Nel Mezzogiorno – denunciava SVIMEZ qualche mese fa – mancano infrastrutture e tempo pieno, così un bambino del Sud frequenta la scuola primaria per una media annua di 200 ore in meno rispetto a un suo coetaneo del Centro-Nord. Ore che coincidono di fatto con un anno di scuola perso.
I servizi socio-educativi destinati all’infanzia, così come quelli dedicati a fasce di età più alte, sono caratterizzati dall’estrema frammentarietà dell’offerta e da profondi divari territoriali. Al Sud, infatti, circa 650mila alunni delle scuole primarie statali (79% del totale) non beneficiano di alcun servizio mensa. In Campania se ne contano 200mila (87%), in Sicilia 184mila (88%), in Puglia 100mila (65%), in Calabria 60mila (80%). Al Centro-Nord, invece, gli studenti senza mensa sono 700mila, il 46% del totale.
Tra le prime conseguenze di questi dati vi è, come accennavamo, l’accesso al tempo pieno di cui solo il 18% degli alunni del Mezzogiorno può usufruire rispetto al 48% dei loro coetanei centrosettentrionali. Unica eccezione è la Basilicata (48%).
Non soltanto mense, però: circa 550mila studenti delle primarie del Sud non frequentano istituti dotati di palestra. Solo la Puglia inverte la rotta, mentre registrano i numeri peggiori la Campania (170mila allievi privi del servizio, 73% del totale), la Sicilia (170mila, 81%), la Calabria (65mila, 83%). Un discorso che si mantiene piuttosto invariato anche per chi frequenta la scuola secondaria di secondo grado. E cosa succede quando viene negata la possibilità di fare attività fisica? Danni per la salute, la spesa pubblica e lo stile di vita della popolazione coinvolta.

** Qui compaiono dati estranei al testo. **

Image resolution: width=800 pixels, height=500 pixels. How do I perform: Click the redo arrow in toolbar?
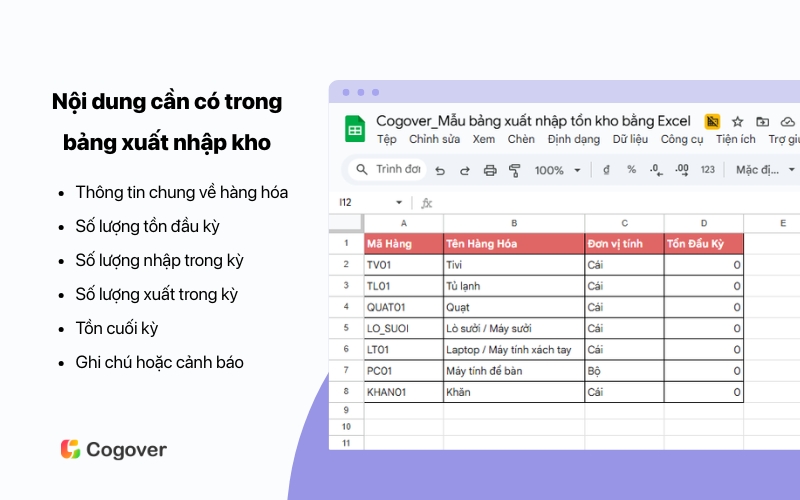pyautogui.click(x=465, y=170)
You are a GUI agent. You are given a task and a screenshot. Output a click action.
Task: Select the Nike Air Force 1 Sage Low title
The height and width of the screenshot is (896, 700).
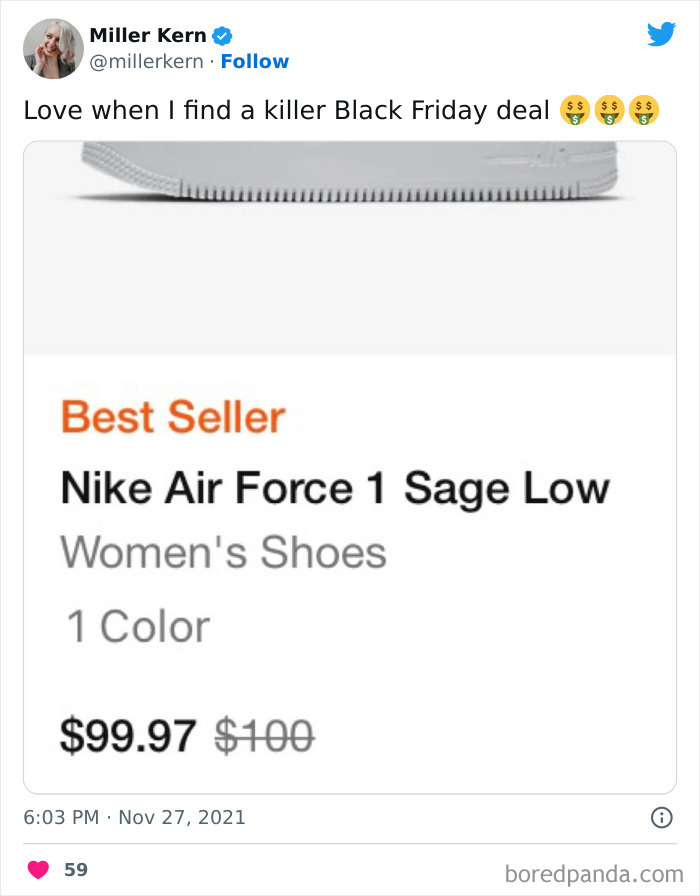(335, 489)

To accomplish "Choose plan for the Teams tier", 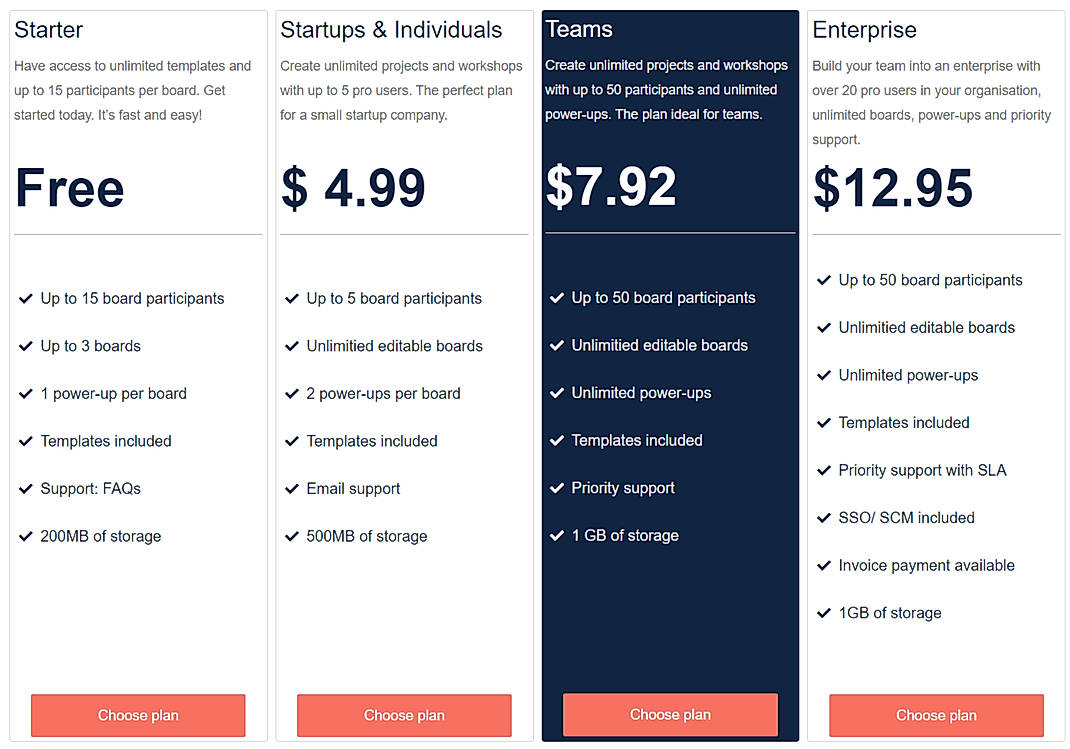I will (669, 715).
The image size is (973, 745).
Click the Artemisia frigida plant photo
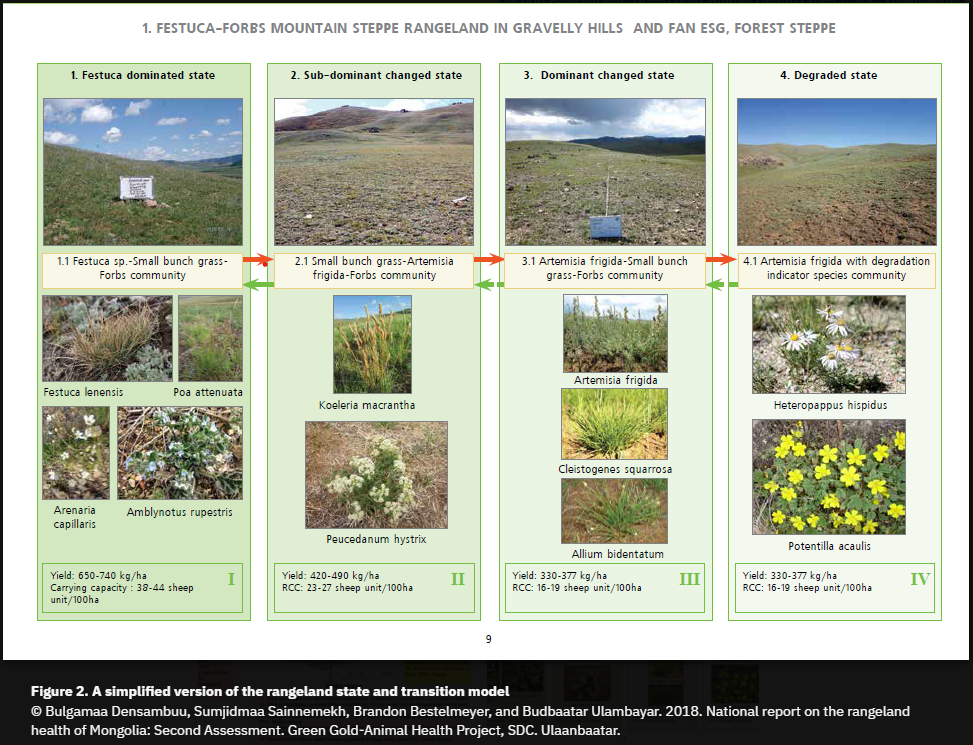[x=614, y=333]
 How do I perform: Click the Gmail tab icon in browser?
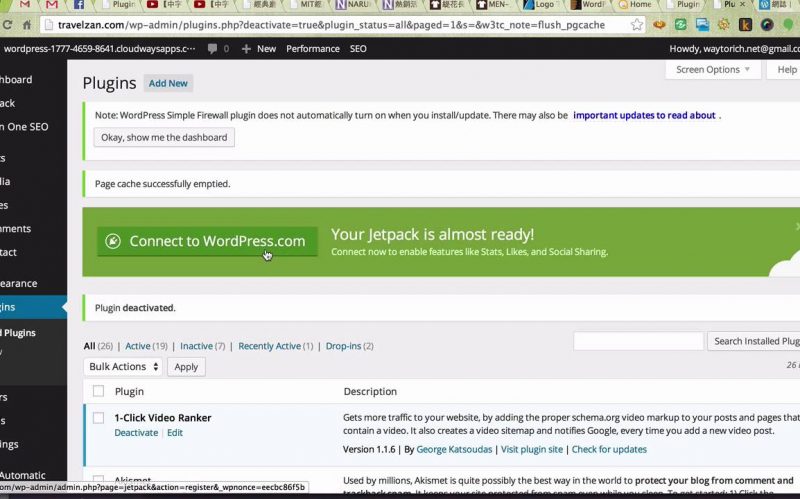click(x=52, y=6)
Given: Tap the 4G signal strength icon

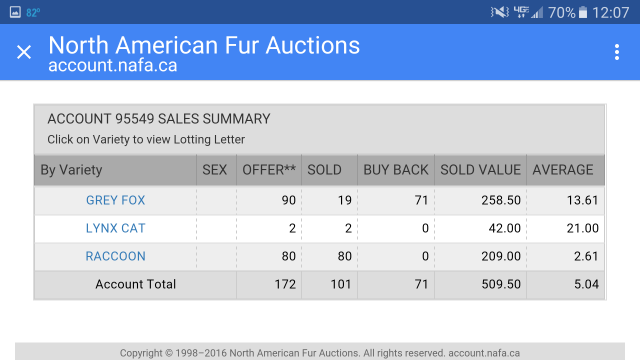Looking at the screenshot, I should point(528,13).
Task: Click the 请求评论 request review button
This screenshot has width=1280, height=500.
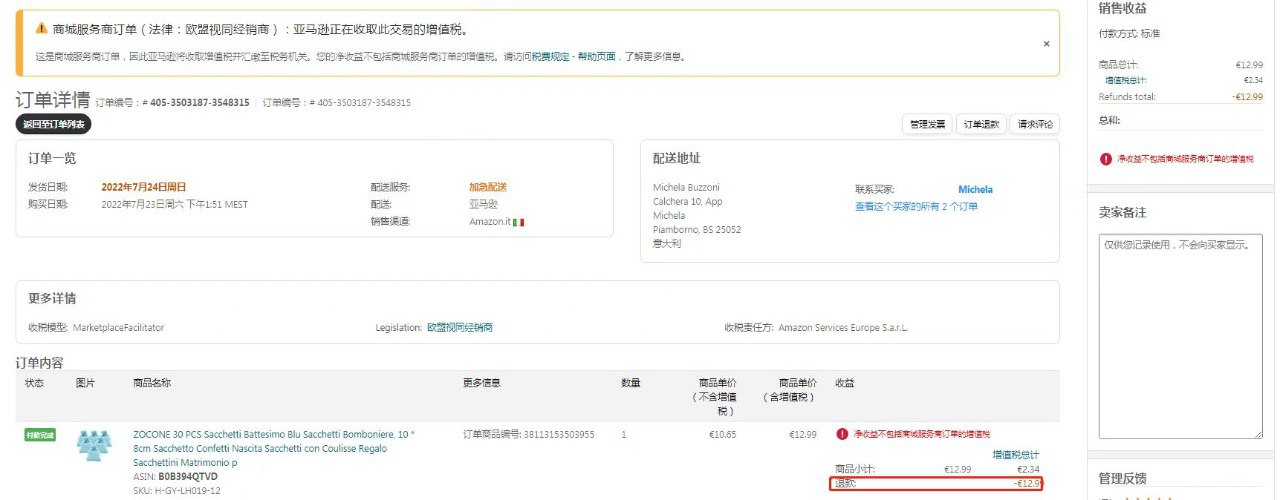Action: click(x=1035, y=125)
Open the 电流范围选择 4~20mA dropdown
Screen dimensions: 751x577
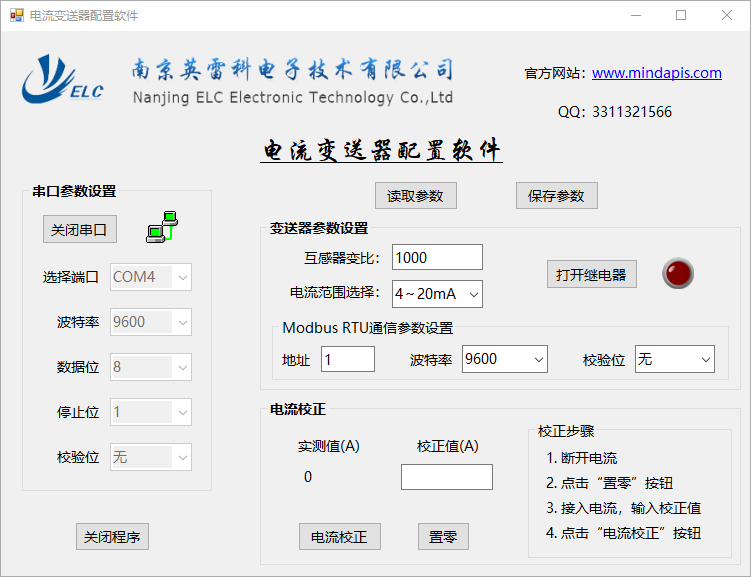(437, 294)
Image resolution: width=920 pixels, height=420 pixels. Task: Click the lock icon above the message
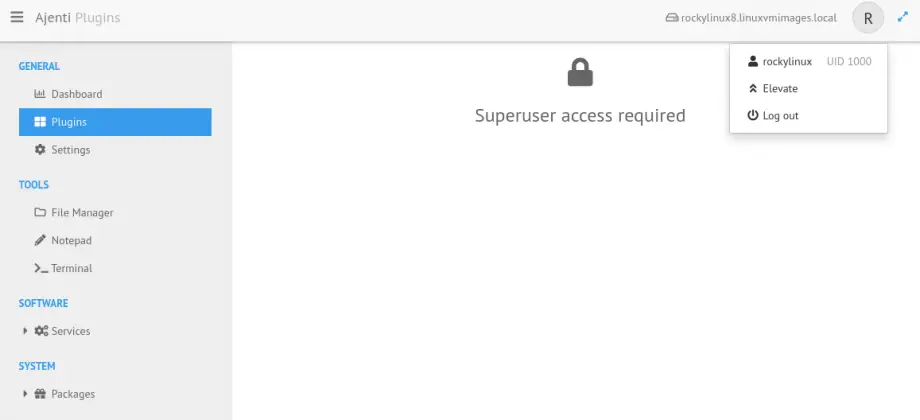point(580,73)
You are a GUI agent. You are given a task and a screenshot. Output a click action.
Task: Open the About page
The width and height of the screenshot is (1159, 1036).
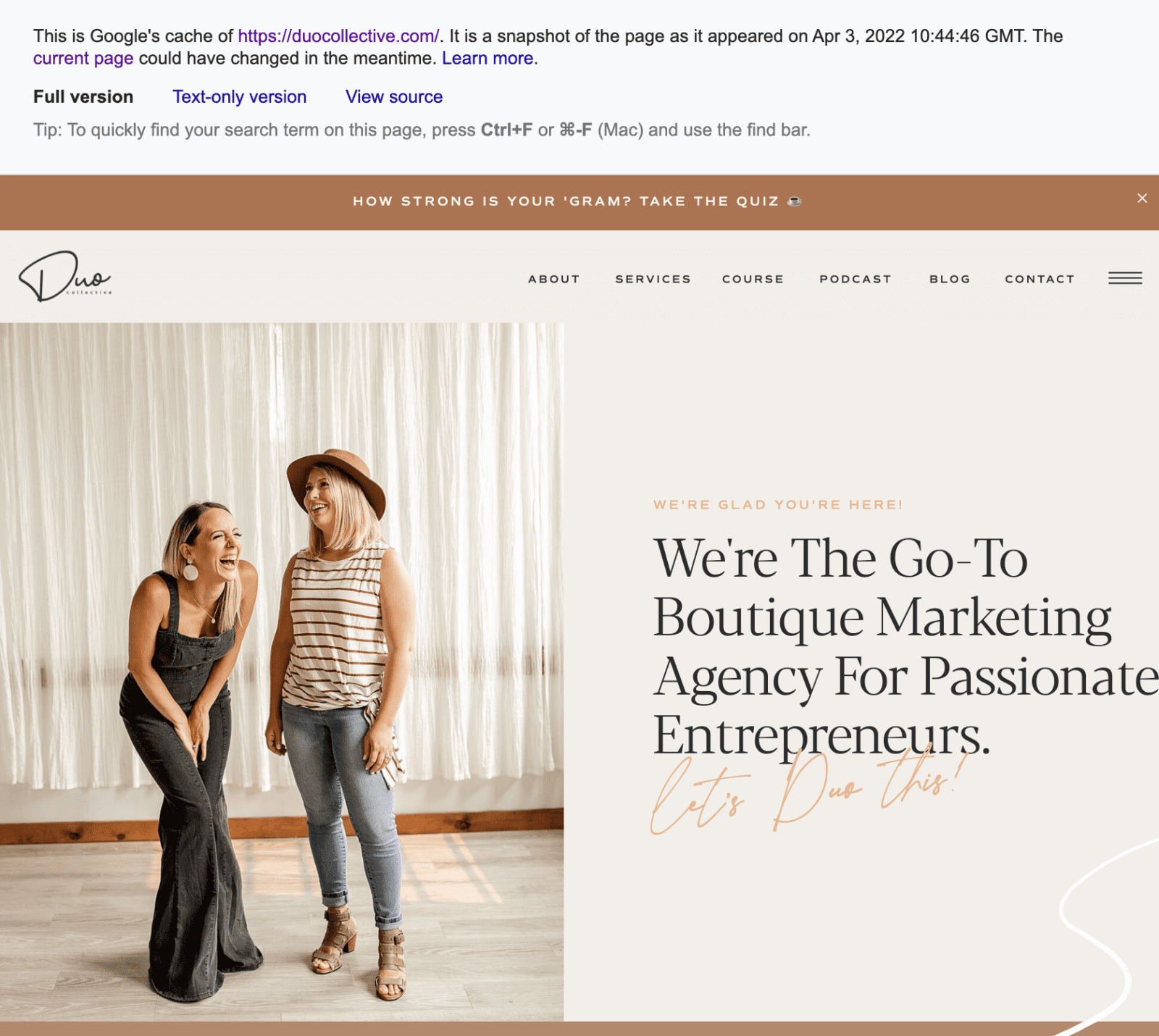click(553, 279)
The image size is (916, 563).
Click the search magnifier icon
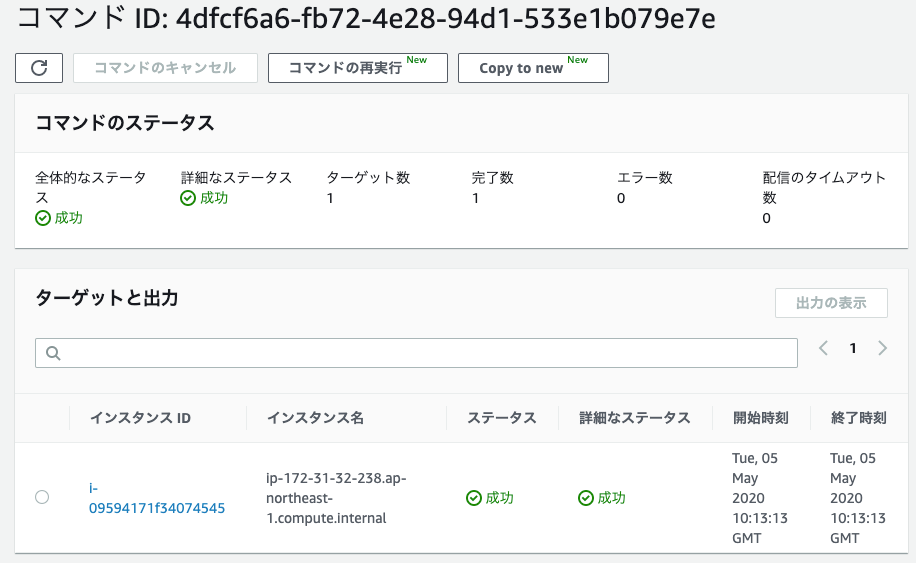point(53,353)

Al Sud, quasi un minore su tre nella fascia tra i 6 e i 17 anni è in sovrappeso rispetto a un ragazzo su cinque nel Centro-Nord dove il 42% della popolazione adulta pratica sport regolarmente e il 26,8% saltuariamente. A questo non può non seguire un dato allarmante sulle aspettative di vita, inferiori di tre anni al Centro-Sud rispetto ai coetanei del Centro-Nord. Alla base di queste discrepanze vi è, ovviamente, una differenza di spesa pubblica. Dallo studio effettuato da SVIMEZ risulta infatti un progressivo disinvestimento che ha interessato soprattutto le regioni meridionali.
Tra il 2008 e il 2020, la spesa complessiva si è ridotta del 19,5% al Sud (più dell’8% in più del Centro-Nord), dove la spesa per studente è di circa 100 euro annui inferiore rispetto al resto del Paese (5080 euro per studente contro 5185). Lo scarto aumenta se si considera il solo comparto della scuola, con una spesa per alunno di 6025 euro contro un valore di 6395, e se si guarda alla sola spesa per investimenti: 34,6 contro 51 euro per studente.
Tutto questo si alimenta e traduce con e in denatalità ed emigrazione, fenomeni che riguardano l’intero Paese ma che nel Mezzogiorno hanno un peso specifico decisamente diverso. È su questa scia – e sul sogno di autonomia differenziata – che vanno analizzati gli accorpamenti che le scuole subiranno dall’anno scolastico 2024/2025 e che verranno decisi entro il 30 novembre dell’anno in corso. Le fusioni si concentreranno per circa il 70% nel Mezzogiorno.
Chi si preoccupa di questi ragazzi, dunque? Nessuno. Di certo, non il Ministero che stanzia 150 milioni per i docenti tutor e orientatore. Due figure che, di questo passo, potrebbero presto non avere un lavoro.